# Powermatic PM1800 18" Bandsaw



## oldwoodman

First of all, I like long, well-thought out, and well-written posts. Good job!

Second, although I will never buy this model of a Powermatic bandsaw, I was very interested to learn about your observations. I would like to have the 14" Powermatic myself.

Have fun with your new machine!


----------



## asthesawturns

Great job with the review, very thorough. Would love to see pics after it was out of the packaging.
Thanks


----------



## sbryan55

Rob, this is a nice review. I am a fan of PM tools and have the 14" saw in my shop. While I am not in the market for a bigger saw right now, if I was this would be the one I would put in my shop. You did a pretty good job on the write up and have provided a lot of useful information.

Nice job.


----------



## Pete504

My PM1800 was delivered yesterday. Your post helped me prepare for delivery, thanks for taking the time to document your experience!

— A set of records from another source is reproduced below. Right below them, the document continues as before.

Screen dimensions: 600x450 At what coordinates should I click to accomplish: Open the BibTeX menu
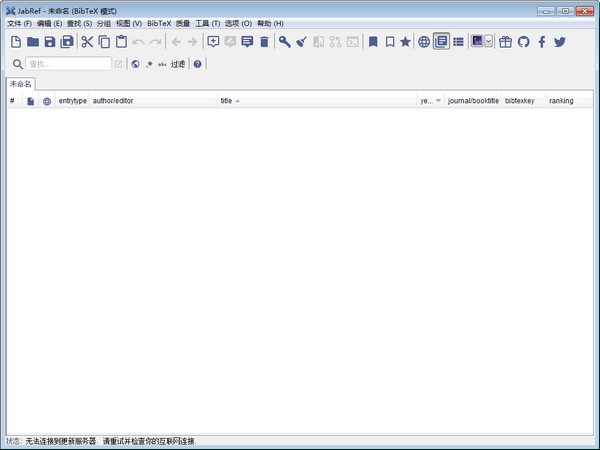coord(158,23)
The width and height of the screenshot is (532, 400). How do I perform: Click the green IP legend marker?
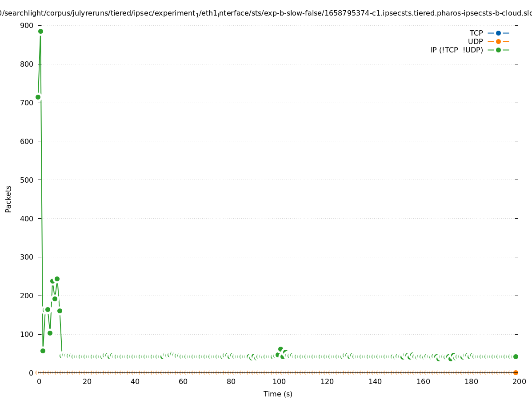point(498,50)
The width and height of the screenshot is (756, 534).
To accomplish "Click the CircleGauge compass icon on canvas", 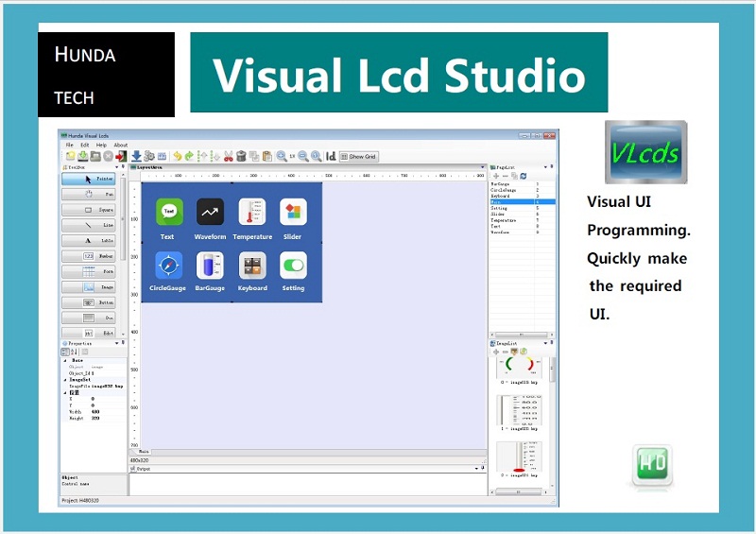I will click(x=168, y=266).
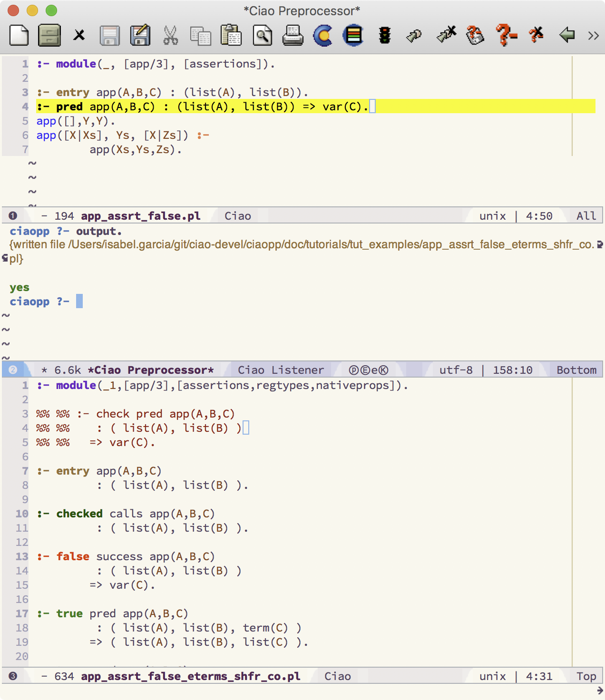
Task: Click unix encoding label of top buffer
Action: tap(492, 216)
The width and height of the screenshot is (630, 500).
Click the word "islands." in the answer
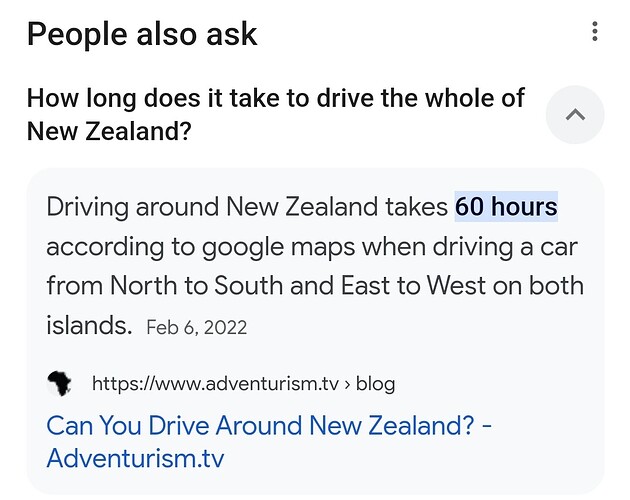point(89,325)
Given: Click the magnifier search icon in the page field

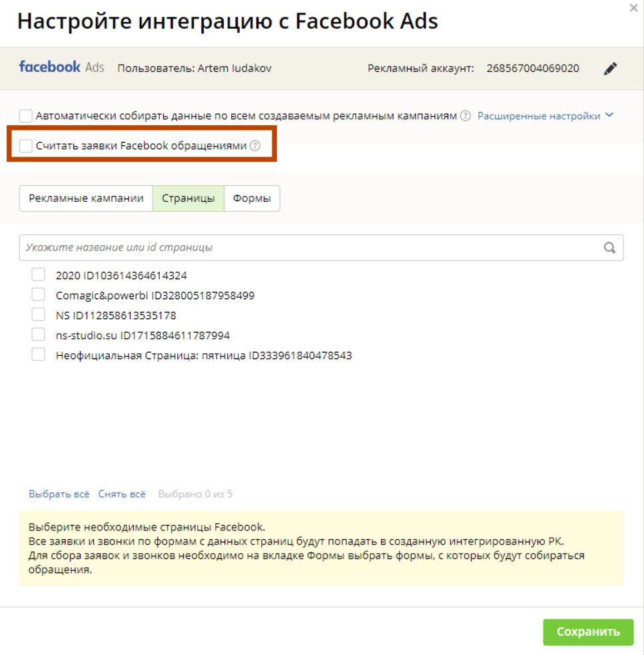Looking at the screenshot, I should 609,248.
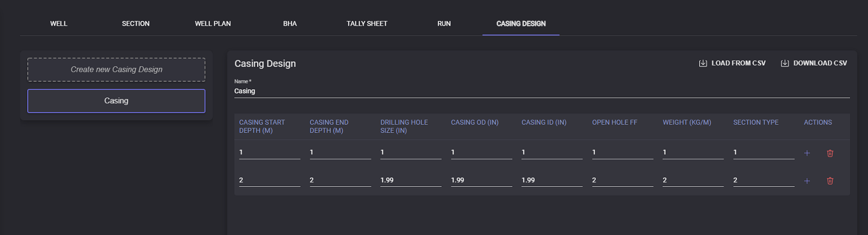Click the casing design Name field

pyautogui.click(x=541, y=92)
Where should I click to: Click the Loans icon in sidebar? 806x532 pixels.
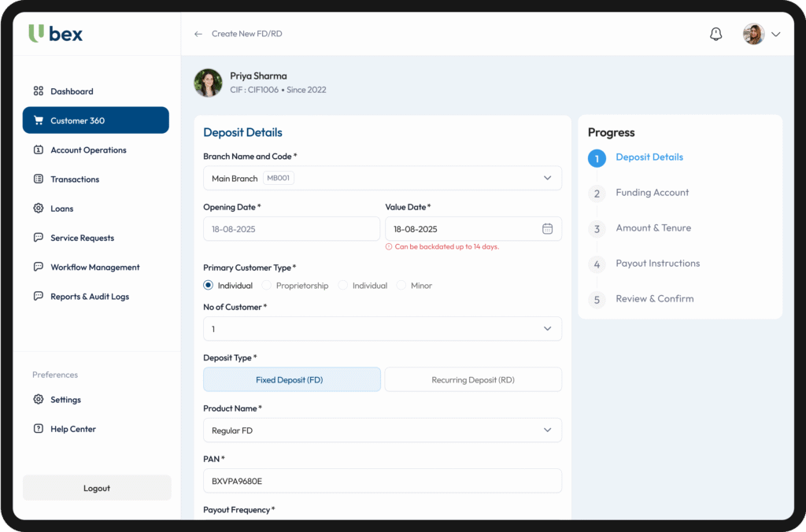point(39,209)
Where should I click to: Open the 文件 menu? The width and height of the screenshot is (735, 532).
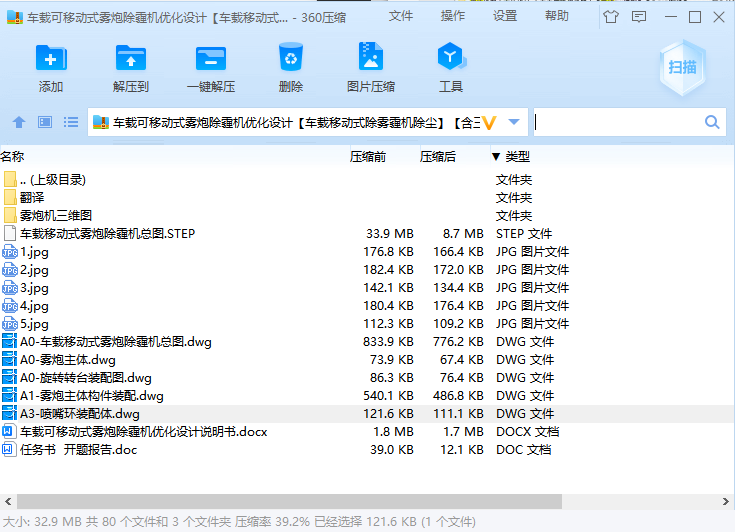401,16
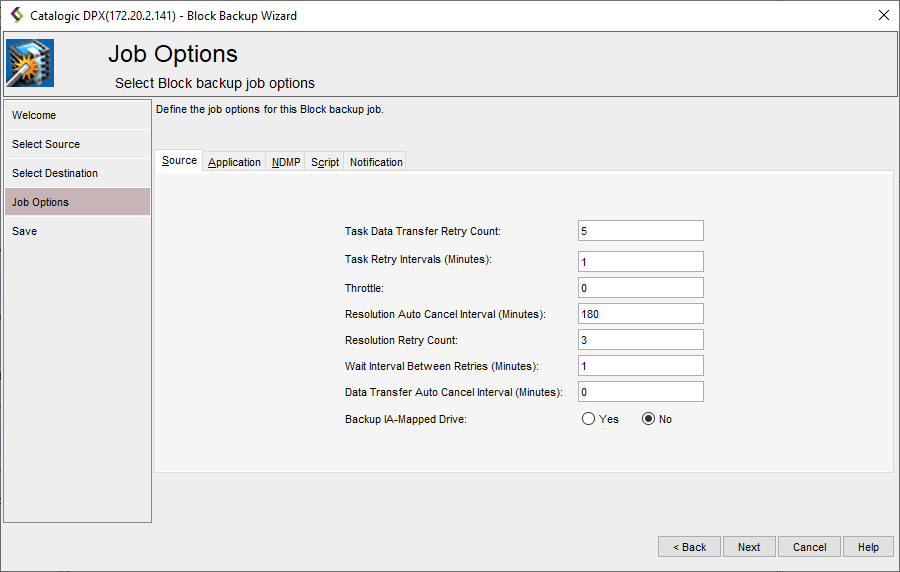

I had residential liftgate delivery which helped a lot.


----------



## RobWoodCutter

Thanks all.

The PM 14" is also a great saw!

Pete504, congrats and glad the review gave you a head start.

Rob


----------



## Pete504

I added a custom mobile base


----------



## RobWoodCutter

Pete, that was one of the first things I got for mine. A local welder modified and existing mobile base and added some plate steel on the bottom of the frame, since one edge is curve. Just recently added a lenox 1-1/2" resaw blade. Love it so far. Rob


----------



## ProsperGriz

Just ordered my PM 1800. Can anyone help me with finding a heavy duty mobile base this monster will fit into?


----------



## Pete504

Mine was custom built by HTC Products to my specifications. They were very easy to work with. You can find contact information on their website.


----------



## ProsperGriz

Any reccomends on what kind of a where to buy a 1" to 1 1/4" carbide resaw blade?


----------